--- GIVEN DATA Enclosed Below ---

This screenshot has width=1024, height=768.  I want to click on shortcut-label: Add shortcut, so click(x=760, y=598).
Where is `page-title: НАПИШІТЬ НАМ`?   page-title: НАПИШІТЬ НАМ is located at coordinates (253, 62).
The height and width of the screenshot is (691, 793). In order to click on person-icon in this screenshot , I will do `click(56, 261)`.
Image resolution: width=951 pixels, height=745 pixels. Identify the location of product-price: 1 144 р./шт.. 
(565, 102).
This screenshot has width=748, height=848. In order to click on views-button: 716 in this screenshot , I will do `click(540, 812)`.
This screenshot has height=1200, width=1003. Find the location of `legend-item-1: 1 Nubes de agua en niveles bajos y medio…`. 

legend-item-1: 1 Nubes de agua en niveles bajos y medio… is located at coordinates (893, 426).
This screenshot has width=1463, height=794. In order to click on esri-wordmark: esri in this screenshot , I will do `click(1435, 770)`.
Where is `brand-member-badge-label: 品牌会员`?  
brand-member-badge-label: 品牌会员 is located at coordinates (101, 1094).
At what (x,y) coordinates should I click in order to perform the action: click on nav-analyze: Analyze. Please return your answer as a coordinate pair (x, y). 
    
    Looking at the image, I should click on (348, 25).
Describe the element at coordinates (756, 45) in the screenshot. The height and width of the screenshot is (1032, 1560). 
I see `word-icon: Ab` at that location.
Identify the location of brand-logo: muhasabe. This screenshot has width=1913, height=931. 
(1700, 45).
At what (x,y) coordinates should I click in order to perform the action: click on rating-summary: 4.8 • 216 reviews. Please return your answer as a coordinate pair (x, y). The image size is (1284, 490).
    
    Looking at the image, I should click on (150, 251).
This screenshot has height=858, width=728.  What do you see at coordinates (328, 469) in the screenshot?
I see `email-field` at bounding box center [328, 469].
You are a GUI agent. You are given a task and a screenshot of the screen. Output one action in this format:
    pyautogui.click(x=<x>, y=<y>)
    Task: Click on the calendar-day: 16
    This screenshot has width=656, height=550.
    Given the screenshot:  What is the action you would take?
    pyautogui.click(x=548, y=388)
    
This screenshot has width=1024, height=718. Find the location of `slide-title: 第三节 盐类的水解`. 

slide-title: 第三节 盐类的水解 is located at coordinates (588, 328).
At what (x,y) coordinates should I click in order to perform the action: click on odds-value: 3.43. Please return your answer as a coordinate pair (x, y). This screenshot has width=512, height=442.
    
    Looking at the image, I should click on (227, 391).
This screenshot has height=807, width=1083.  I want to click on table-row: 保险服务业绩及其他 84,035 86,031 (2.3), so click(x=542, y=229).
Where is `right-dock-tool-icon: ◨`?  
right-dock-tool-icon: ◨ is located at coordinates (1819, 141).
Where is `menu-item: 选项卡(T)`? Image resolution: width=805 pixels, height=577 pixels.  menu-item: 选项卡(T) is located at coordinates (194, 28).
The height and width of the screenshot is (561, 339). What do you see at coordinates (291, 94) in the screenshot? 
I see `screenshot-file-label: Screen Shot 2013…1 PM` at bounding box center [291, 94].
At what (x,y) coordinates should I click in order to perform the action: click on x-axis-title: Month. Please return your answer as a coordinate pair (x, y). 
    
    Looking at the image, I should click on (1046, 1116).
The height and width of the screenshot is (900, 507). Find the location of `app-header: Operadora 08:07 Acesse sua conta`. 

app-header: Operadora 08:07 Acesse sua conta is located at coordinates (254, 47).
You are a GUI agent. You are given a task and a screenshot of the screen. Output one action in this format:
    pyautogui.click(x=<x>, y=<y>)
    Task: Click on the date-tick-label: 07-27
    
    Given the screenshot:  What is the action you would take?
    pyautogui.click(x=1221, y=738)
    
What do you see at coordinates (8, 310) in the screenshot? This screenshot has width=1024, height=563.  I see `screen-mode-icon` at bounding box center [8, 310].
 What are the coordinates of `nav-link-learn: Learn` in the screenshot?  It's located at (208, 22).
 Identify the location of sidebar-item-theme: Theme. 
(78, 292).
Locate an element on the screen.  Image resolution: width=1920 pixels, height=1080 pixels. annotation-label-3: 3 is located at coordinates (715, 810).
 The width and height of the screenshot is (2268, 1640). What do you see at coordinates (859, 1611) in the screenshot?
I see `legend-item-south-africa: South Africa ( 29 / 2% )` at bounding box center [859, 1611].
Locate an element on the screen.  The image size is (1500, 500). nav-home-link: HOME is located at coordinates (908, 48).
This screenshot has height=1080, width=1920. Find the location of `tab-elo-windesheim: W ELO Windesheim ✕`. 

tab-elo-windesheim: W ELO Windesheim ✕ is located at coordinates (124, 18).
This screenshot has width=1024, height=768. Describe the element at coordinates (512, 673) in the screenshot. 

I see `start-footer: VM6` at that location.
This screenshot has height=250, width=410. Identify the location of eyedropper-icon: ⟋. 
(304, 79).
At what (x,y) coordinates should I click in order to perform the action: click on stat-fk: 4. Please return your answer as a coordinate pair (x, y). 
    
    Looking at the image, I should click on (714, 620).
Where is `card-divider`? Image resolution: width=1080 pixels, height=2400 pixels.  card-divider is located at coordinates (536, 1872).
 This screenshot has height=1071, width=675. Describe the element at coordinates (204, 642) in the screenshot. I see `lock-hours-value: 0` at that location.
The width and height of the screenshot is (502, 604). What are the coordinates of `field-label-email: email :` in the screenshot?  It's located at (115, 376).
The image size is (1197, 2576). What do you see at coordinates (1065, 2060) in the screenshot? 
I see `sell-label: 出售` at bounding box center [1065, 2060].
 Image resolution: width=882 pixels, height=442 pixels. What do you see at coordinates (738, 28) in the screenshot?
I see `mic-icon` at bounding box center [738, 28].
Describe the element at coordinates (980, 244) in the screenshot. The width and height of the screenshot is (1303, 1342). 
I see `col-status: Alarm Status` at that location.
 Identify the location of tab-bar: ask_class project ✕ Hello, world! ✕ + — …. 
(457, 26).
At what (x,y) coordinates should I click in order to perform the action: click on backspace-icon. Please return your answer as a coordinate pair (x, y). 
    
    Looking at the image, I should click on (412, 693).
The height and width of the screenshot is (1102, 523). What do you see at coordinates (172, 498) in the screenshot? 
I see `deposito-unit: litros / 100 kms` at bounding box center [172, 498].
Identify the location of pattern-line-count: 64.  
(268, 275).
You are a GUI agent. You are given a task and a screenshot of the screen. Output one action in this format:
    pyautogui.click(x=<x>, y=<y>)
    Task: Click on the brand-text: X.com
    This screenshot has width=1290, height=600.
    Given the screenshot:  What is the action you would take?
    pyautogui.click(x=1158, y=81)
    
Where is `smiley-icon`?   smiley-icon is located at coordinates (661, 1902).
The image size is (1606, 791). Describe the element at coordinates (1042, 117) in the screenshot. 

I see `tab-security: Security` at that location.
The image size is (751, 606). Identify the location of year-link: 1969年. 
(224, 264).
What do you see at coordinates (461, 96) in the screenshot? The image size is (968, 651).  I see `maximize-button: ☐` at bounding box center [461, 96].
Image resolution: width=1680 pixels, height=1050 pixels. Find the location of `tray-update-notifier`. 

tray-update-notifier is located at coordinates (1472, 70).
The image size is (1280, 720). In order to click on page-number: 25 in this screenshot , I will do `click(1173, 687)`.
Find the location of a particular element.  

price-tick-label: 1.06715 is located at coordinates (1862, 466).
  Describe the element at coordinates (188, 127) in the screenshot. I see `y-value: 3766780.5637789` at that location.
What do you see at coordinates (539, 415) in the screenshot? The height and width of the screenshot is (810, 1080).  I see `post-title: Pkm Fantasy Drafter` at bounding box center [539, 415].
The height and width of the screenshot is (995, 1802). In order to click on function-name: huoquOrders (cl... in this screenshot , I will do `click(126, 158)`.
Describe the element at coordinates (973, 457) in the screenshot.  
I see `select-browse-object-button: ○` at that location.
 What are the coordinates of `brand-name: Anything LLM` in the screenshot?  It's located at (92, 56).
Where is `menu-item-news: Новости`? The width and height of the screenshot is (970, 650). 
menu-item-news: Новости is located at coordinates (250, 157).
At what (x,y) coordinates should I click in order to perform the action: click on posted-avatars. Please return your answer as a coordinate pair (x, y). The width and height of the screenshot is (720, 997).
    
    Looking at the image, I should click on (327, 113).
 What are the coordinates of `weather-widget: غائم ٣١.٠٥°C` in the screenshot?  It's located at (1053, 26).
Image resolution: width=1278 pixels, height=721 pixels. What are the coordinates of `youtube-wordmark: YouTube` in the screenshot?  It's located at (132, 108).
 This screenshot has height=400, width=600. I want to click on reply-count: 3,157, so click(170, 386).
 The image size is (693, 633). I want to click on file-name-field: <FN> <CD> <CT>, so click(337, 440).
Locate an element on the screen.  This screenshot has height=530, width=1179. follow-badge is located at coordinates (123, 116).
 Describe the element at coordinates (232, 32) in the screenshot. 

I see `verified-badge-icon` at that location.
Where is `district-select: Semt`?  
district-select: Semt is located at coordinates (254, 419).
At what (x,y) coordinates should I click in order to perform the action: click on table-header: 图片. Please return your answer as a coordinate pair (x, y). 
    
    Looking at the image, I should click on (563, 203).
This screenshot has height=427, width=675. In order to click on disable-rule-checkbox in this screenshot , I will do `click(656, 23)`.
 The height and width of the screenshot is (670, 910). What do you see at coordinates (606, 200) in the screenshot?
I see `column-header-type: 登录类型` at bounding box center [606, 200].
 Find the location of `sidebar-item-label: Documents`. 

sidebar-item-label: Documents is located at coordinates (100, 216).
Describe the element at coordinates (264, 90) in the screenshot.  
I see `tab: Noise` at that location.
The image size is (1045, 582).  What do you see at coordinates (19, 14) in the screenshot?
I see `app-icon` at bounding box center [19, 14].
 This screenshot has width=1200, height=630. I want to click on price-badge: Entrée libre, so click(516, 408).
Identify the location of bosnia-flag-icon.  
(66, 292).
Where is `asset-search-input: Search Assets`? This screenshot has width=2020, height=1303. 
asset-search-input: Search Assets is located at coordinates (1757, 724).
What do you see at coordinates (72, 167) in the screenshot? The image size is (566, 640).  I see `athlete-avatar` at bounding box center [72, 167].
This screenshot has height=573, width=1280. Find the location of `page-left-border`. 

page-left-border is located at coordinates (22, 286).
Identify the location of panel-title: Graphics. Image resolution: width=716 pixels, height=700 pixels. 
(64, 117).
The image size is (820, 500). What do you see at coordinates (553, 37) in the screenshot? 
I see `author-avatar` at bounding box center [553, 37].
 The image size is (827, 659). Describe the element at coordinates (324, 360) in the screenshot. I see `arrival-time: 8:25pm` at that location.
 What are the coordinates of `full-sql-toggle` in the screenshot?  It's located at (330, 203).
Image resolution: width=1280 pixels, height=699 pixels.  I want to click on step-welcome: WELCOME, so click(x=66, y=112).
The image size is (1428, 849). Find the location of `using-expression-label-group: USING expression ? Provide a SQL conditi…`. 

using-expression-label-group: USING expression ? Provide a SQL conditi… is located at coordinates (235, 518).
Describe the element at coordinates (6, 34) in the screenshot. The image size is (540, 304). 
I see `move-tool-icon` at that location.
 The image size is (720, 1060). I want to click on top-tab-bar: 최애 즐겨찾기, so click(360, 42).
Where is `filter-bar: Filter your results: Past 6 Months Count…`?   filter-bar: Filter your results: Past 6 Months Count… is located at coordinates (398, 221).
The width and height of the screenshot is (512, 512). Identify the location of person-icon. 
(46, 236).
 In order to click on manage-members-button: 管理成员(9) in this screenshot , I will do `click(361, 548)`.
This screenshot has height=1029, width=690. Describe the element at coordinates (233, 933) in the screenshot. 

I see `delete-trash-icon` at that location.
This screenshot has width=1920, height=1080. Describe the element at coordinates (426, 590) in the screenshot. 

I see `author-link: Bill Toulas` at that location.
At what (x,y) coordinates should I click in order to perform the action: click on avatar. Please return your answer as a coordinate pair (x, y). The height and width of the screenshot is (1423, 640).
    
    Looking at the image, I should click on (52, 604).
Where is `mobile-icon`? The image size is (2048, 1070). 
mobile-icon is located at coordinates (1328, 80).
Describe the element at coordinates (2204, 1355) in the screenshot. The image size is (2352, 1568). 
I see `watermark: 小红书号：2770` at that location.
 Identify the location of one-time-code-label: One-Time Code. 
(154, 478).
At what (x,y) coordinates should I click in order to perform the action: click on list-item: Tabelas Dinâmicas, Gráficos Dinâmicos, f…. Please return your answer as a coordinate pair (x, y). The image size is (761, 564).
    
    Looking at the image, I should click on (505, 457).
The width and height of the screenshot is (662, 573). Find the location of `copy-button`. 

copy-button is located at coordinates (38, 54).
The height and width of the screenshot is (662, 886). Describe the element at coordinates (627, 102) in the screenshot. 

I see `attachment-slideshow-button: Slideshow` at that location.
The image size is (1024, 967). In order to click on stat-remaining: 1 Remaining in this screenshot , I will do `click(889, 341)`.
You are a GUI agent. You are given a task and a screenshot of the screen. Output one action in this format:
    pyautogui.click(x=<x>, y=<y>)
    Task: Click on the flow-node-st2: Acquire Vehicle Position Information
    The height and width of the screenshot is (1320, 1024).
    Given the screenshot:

--- End of Enclosed GIVEN DATA ---

▶ **TO-DO ITEM**
Repeat the entries word for word, from the first line through the line containing "center [328, 469].", including that line.

▶ **COMPLETED TASK**
This screenshot has width=1024, height=768.  I want to click on shortcut-label: Add shortcut, so click(x=760, y=598).
Where is `page-title: НАПИШІТЬ НАМ`?   page-title: НАПИШІТЬ НАМ is located at coordinates (253, 62).
The height and width of the screenshot is (691, 793). In order to click on person-icon in this screenshot , I will do `click(56, 261)`.
Image resolution: width=951 pixels, height=745 pixels. Identify the location of product-price: 1 144 р./шт.. 
(565, 102).
This screenshot has width=748, height=848. In order to click on views-button: 716 in this screenshot , I will do `click(540, 812)`.
This screenshot has height=1200, width=1003. Find the location of `legend-item-1: 1 Nubes de agua en niveles bajos y medio…`. 

legend-item-1: 1 Nubes de agua en niveles bajos y medio… is located at coordinates (893, 426).
This screenshot has width=1463, height=794. In order to click on esri-wordmark: esri in this screenshot , I will do `click(1435, 770)`.
Where is `brand-member-badge-label: 品牌会员`?  
brand-member-badge-label: 品牌会员 is located at coordinates (101, 1094).
At what (x,y) coordinates should I click in order to perform the action: click on nav-analyze: Analyze. Please return your answer as a coordinate pair (x, y). 
    
    Looking at the image, I should click on (348, 25).
Describe the element at coordinates (756, 45) in the screenshot. The height and width of the screenshot is (1032, 1560). 
I see `word-icon: Ab` at that location.
Identify the location of brand-logo: muhasabe. This screenshot has width=1913, height=931. 
(1700, 45).
At what (x,y) coordinates should I click in order to perform the action: click on rating-summary: 4.8 • 216 reviews. Please return your answer as a coordinate pair (x, y). The image size is (1284, 490).
    
    Looking at the image, I should click on (150, 251).
This screenshot has height=858, width=728.  What do you see at coordinates (328, 469) in the screenshot?
I see `email-field` at bounding box center [328, 469].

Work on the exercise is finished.